As mães que não receberão presentes, as mães que não poderão estar com seus filhos, as mães como eu que não poderei ostentar um belo jantar, flores, ou uma homenagem nas redes sociais feitas pelo lado paterno, as, 56% de mães abaixo da linha da pobreza que não conseguem acompanhar seus filhos no cotidiano, pois precisam levar o sustento para casa, as mães sem rede de apoio, as mães transexuais ou apenas as mães sem direito ao descanso que prepararão toda a festividade, o almoço para toda a família, ou as mães que sentem o peso de solitude materna, que não conseguem cuidar de si como necessário, pois estão sempre cuidando dos outros, as nossas mães pretas ancestrais que não tiveram o direito a ter uma maternidade por opção, a todas elas e a todas nós, a quem realmente cabe do Dia das Mães?
É claro que homenagearei a minha mãe, assim como é claro que vou amar quando passar a receber homenagens e presentes do meu filho que hoje tem apenas 1 ano, porém, o Dia das Mães para mim, assim como para muitas sempre é e sempre será carregado por ausências e padrões que não nos cabem e não existem de fato no nosso cotidiano. Abraço todas as mães e torço para que essa escrita como a da minha amiga Renata, seja um acolhimento, um abraço e um espaço para as nossas dores da maternidade e também para se pensar sobre a paternidade presente.
Referências e mais informações
Teperman, Daniela; Garrafa Thais; Iaconelli, Vera – Parentalidade. Editora Autêntica, 3°edição.

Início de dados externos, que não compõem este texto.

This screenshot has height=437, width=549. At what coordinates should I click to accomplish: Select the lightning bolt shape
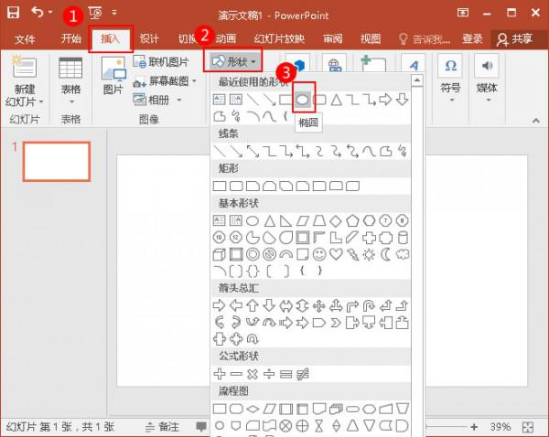pos(352,253)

Iaconelli, Vera – Manifesto antimaternalista: Psicanálise e políticas da reprodução, editora Zahar.
Vaz, Sérgio – Novos Dias.
Vaz, Sérgio – Felicidade – Colecionador de pedras – Editora Globa.
Eliane Ornellas Cardeira, professora de história na rede municipal de São Paulo, psicopedagoga, especialista em Relações para Educação Étnico-Racial.